Challenge: In the travel post below, list every continent and every city that is named.

Dipping Our Toes into Asia

We've been doing pretty well, knocking off continents that we haven't visited before and heading off to Asia ticked another box. It was an impetuous decision to go and those are usually costly, but what we lost in money, we gained in experience.
(Only two to go: Africa and Antarctica)
We knew that this would just be an "amuse bouche" (if you will) of the Asian experience, but we thought some sun and sand might be a good way to finish our 3 month adventure. Little did we realize that we'd be on airplanes for 11 hours to get there, but that's folly for you. Our flight from Sydney to Kuala Lumpur was a disaster. One baby insisted on screaming for almost the entire 8 and half hours. The layover wasn't much better. There were two security checks and once you got through the second you were trapped in a small international terminal with two restaurants, of which, neither sold bottled water. Air Asia also has a "no outside food" policy, so we were at their mercy for such things as the basic human necessity of H2O, as well. Side note: never (and I mean ever) fly Air Asia for anything but the shortest hopper - no more than a couple of hours. You pay for everything! In an emergency, I'm pretty sure that the oxygen mask would have a coin slot/credit card reader beside it. There is no checked baggage allowance for an international flight. But that's a whole other blog.

Item coordinate data:
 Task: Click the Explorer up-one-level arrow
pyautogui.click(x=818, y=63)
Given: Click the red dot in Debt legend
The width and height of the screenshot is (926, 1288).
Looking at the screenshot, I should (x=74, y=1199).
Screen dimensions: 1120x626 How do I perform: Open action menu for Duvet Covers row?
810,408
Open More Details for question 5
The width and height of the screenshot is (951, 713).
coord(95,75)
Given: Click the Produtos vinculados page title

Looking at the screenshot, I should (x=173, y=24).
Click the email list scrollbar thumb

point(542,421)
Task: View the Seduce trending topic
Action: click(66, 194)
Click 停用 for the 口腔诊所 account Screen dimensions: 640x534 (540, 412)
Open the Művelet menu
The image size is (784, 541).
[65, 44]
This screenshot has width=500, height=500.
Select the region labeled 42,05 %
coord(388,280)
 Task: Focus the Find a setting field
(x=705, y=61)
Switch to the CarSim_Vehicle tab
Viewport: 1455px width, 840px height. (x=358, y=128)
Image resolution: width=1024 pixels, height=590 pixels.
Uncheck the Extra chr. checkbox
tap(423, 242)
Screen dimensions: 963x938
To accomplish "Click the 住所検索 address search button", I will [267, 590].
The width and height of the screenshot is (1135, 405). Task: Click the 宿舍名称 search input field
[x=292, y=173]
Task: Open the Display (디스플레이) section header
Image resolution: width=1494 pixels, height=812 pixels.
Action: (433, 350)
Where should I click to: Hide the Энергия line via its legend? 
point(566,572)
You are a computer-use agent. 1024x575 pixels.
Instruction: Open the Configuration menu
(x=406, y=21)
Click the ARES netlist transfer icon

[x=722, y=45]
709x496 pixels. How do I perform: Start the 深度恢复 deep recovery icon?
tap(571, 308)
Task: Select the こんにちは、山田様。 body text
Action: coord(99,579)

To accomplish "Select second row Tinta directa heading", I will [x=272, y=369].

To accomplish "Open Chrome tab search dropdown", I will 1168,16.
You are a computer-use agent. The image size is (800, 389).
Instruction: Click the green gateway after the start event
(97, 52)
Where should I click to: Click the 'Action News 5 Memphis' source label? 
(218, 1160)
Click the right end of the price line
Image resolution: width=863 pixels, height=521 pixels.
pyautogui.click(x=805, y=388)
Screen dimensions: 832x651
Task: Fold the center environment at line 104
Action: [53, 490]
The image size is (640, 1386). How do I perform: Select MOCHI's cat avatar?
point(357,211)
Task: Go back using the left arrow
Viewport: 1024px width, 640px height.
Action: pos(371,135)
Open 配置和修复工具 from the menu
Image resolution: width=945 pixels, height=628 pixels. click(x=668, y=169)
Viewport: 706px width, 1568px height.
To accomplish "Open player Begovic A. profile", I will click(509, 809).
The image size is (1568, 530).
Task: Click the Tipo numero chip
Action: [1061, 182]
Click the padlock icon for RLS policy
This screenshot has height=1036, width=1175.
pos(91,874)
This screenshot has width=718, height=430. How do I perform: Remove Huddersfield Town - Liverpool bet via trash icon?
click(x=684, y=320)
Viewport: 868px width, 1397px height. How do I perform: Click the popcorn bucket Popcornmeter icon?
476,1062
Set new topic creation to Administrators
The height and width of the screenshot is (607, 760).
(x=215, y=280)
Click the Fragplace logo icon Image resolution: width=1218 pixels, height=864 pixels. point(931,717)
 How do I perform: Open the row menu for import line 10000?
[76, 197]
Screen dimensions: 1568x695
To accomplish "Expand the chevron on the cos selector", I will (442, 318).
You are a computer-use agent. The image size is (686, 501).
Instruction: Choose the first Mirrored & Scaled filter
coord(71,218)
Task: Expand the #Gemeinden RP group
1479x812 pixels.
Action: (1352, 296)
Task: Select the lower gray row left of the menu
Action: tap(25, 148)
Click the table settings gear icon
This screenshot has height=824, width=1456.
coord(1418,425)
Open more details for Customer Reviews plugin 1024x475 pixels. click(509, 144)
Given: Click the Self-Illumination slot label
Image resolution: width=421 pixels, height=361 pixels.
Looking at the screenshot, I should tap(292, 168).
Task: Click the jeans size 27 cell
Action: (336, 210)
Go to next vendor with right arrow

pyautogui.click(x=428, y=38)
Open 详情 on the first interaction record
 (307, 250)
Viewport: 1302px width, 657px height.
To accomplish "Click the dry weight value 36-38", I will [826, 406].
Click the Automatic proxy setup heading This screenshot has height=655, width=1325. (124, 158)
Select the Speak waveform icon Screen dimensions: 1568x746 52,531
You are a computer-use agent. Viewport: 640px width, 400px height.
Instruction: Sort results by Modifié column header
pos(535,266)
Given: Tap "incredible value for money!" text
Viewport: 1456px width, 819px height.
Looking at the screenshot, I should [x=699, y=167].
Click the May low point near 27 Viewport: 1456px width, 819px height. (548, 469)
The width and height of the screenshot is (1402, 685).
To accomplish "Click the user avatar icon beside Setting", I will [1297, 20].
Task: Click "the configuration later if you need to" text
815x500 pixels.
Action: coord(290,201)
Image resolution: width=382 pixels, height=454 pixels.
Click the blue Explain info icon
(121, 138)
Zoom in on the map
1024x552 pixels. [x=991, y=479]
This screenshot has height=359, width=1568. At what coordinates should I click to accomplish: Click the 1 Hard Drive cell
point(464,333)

The solution: Asia, Africa, Antarctica, Sydney, Kuala Lumpur